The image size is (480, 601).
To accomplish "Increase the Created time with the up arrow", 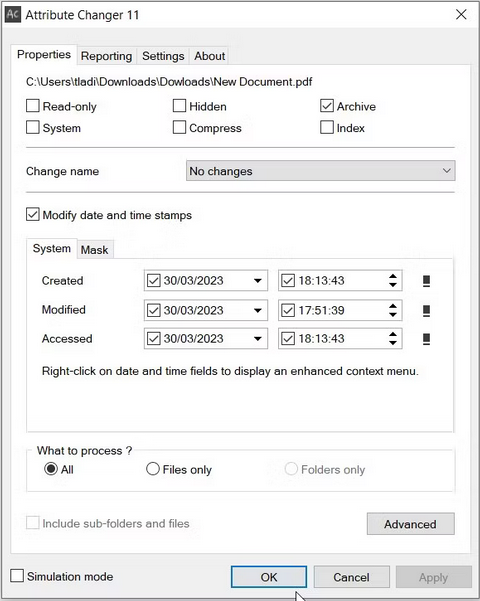I will (x=393, y=276).
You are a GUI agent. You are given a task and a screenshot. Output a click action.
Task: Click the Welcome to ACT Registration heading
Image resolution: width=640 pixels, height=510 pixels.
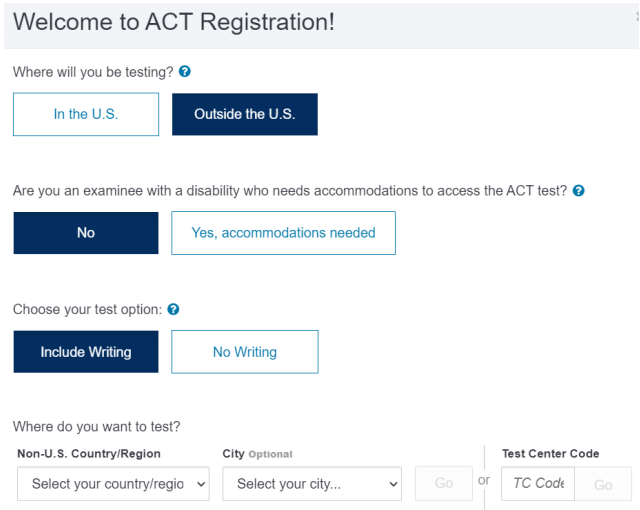(x=173, y=22)
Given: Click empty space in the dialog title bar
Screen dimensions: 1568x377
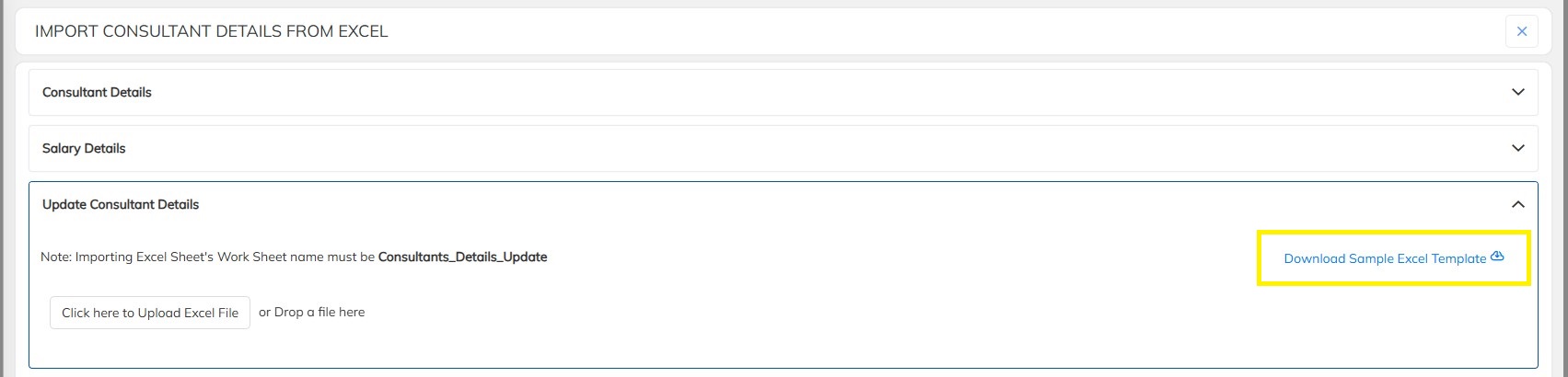Looking at the screenshot, I should 921,31.
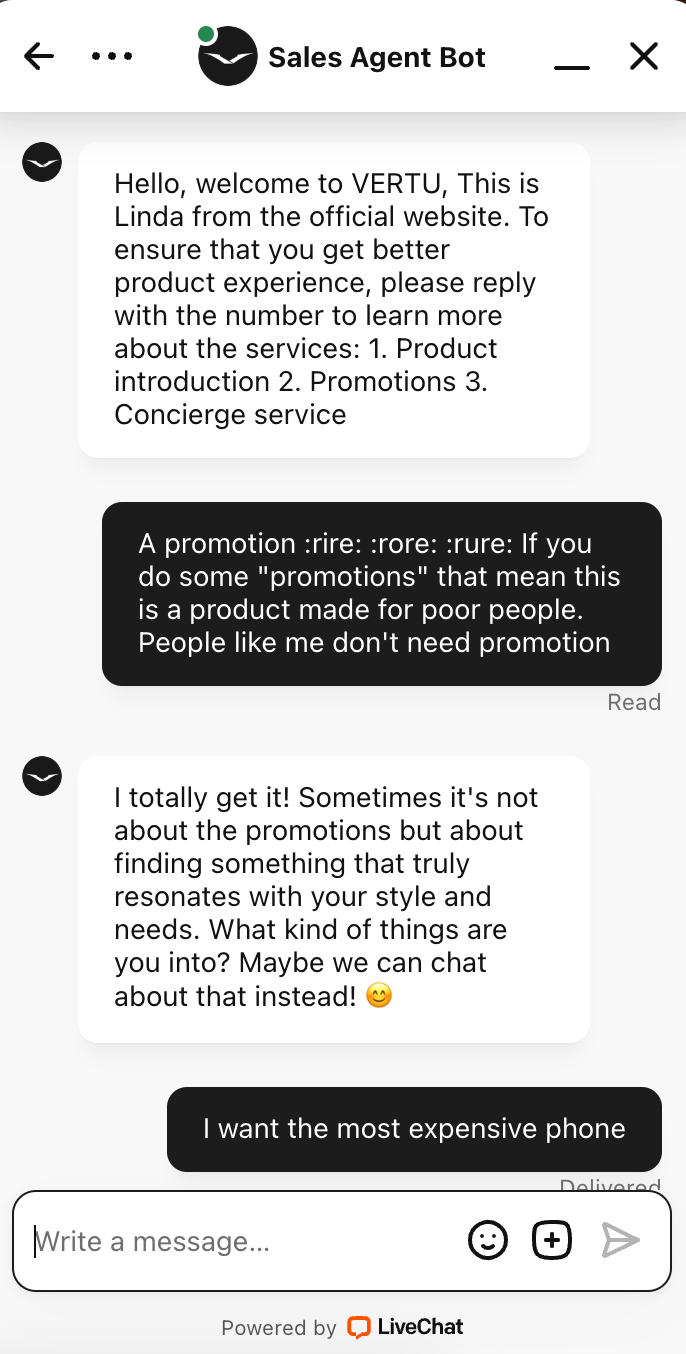The height and width of the screenshot is (1354, 686).
Task: Click the Read status label
Action: (634, 702)
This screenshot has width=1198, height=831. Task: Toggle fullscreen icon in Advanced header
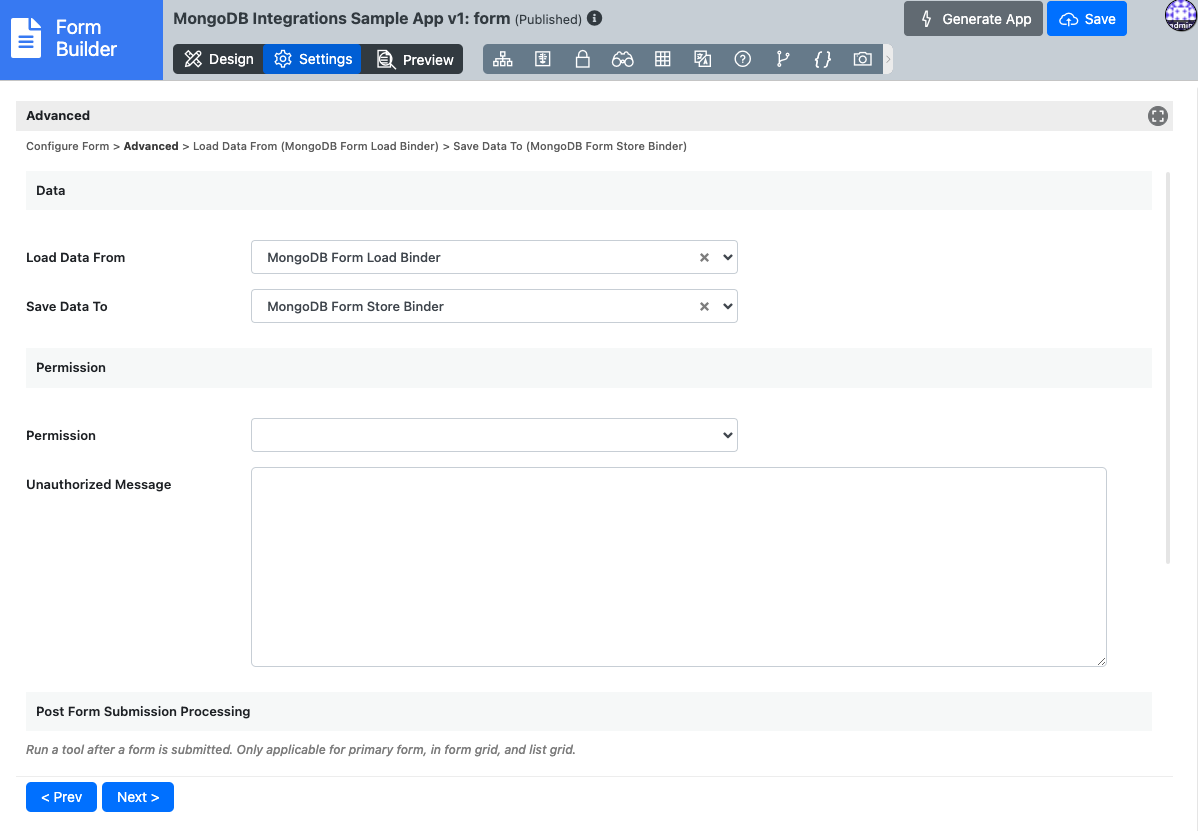coord(1157,116)
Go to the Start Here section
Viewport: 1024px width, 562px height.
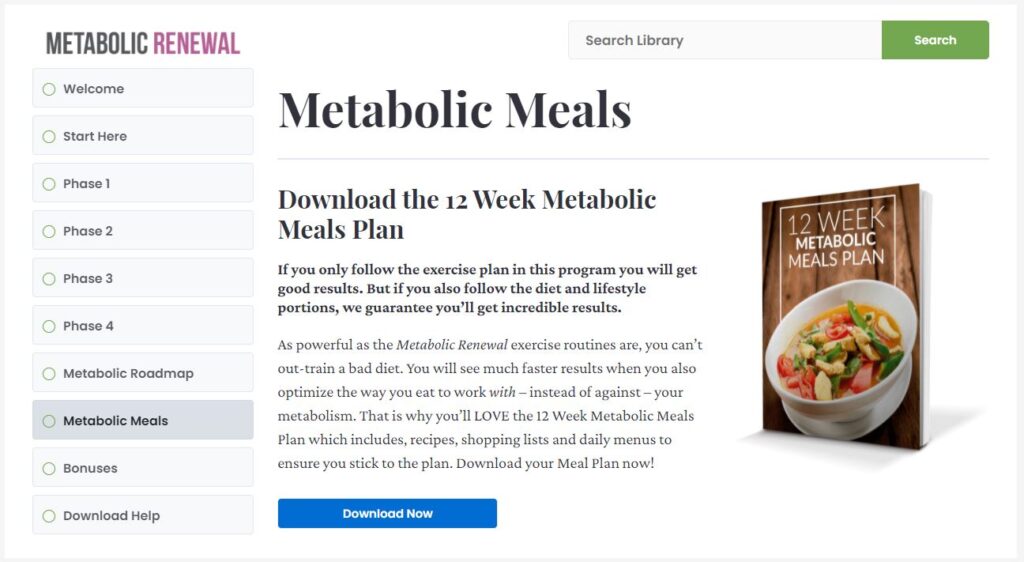[143, 136]
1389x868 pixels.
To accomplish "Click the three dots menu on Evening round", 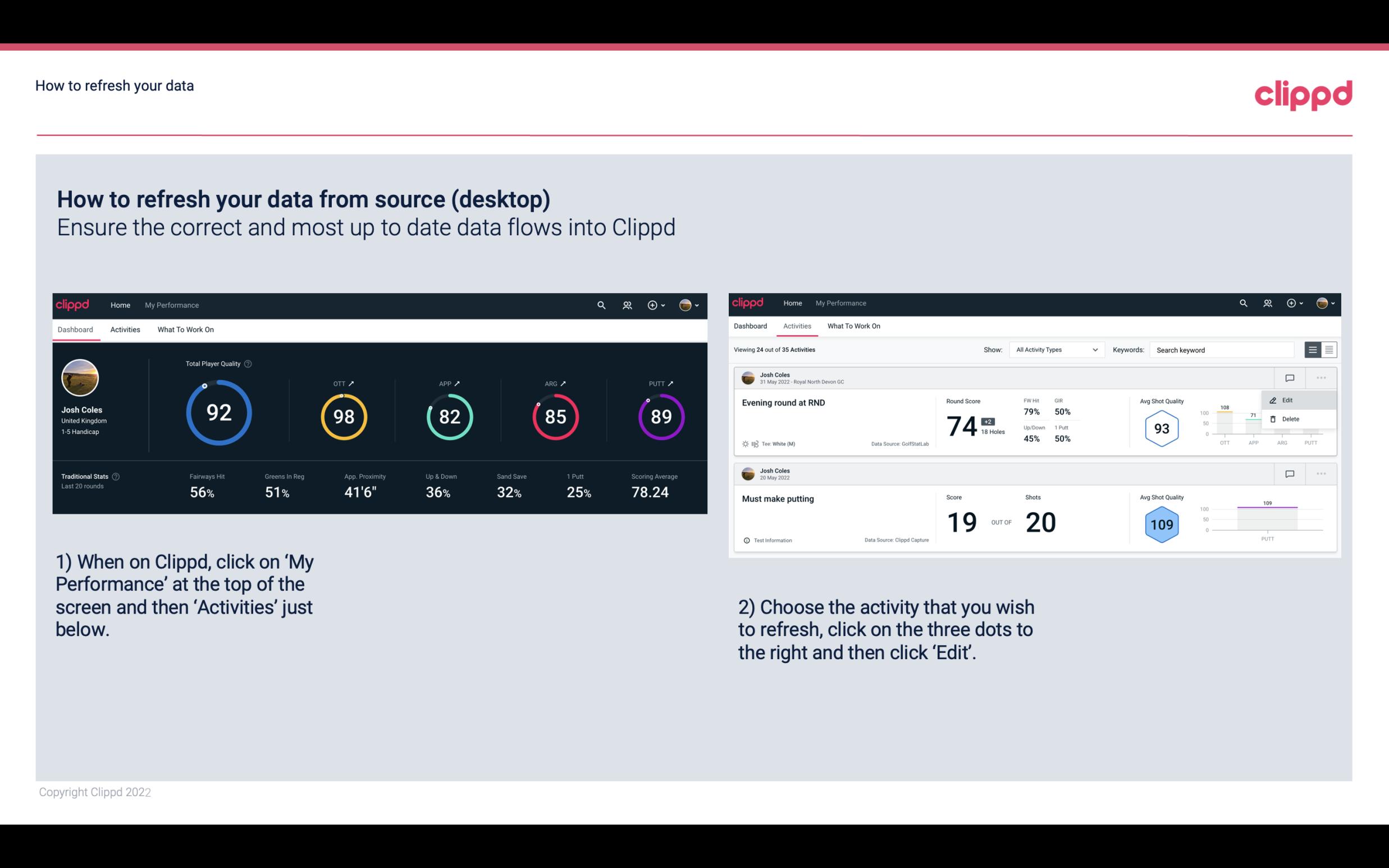I will coord(1321,378).
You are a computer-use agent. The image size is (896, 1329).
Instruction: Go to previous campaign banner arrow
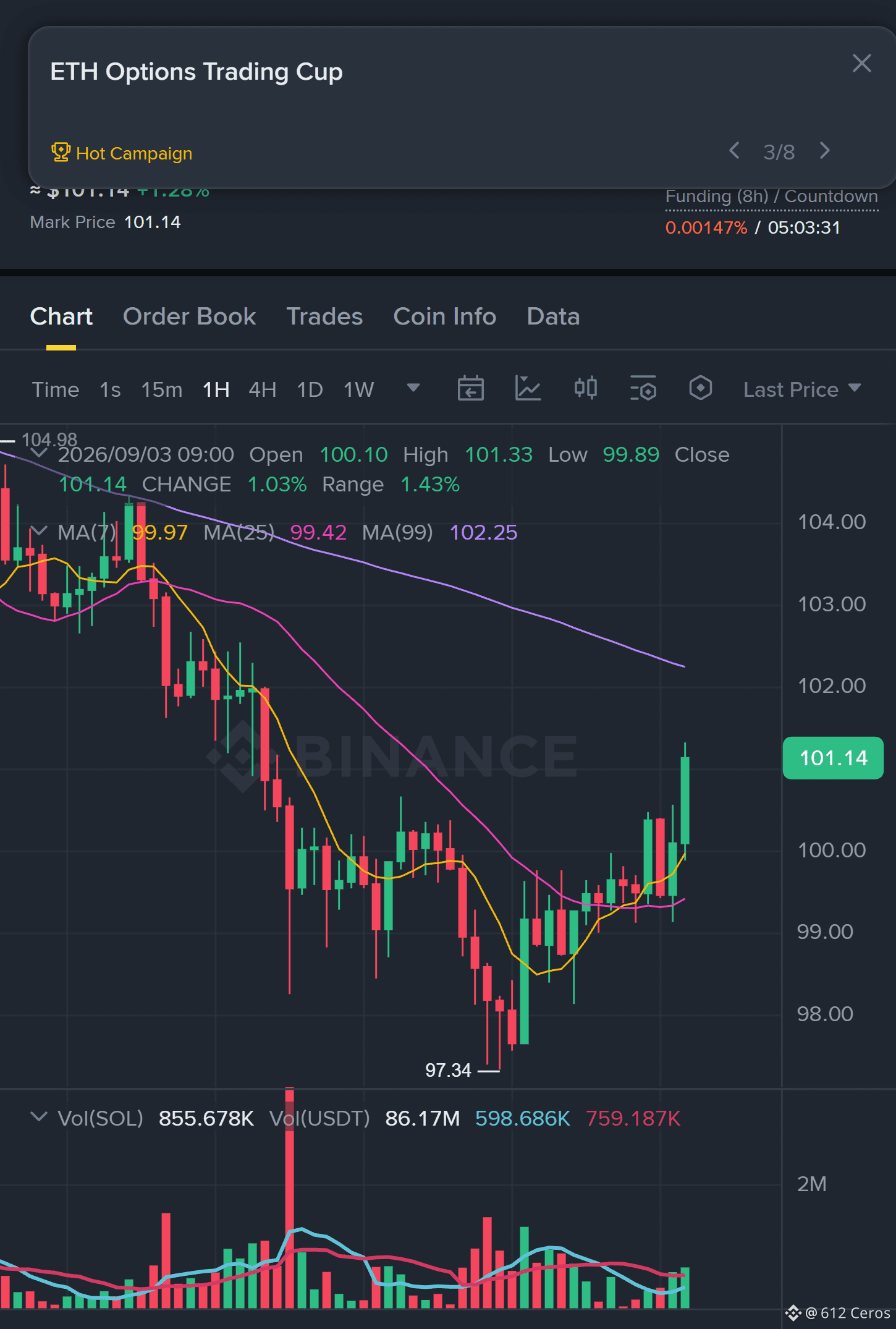(x=734, y=151)
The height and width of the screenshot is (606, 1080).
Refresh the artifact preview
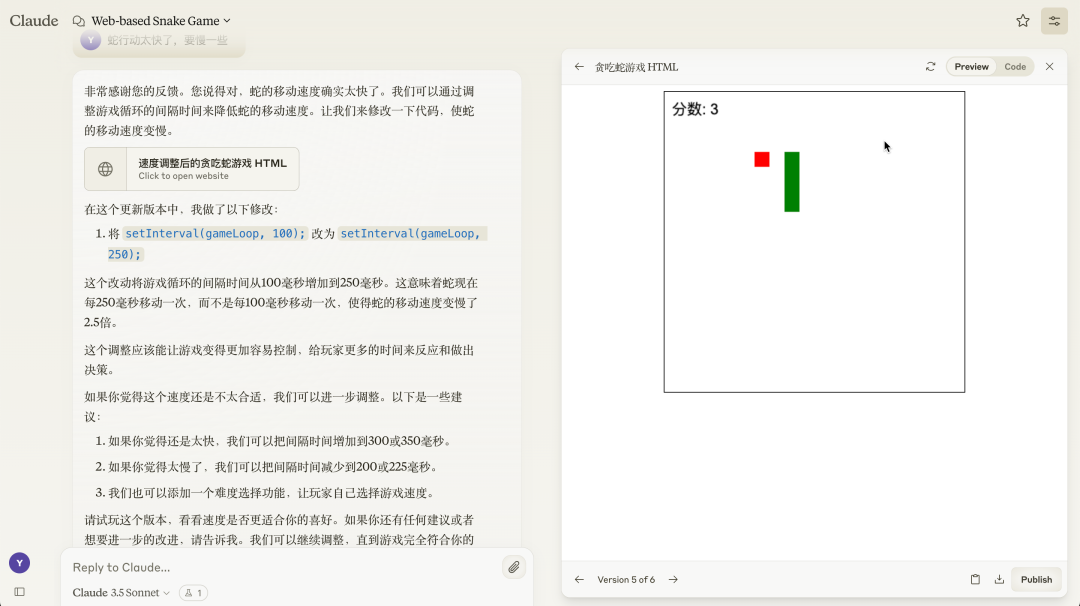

▬▬▬▬▬▬▬▬▬▬

> [Exercise details] Quote the rows exactly, starting with the line that contains "The height and width of the screenshot is (606, 1080)." and going on through the end of the rows. Leave the pictures out of your answer.

> [Answer to this problem]
The height and width of the screenshot is (606, 1080).
Refresh the artifact preview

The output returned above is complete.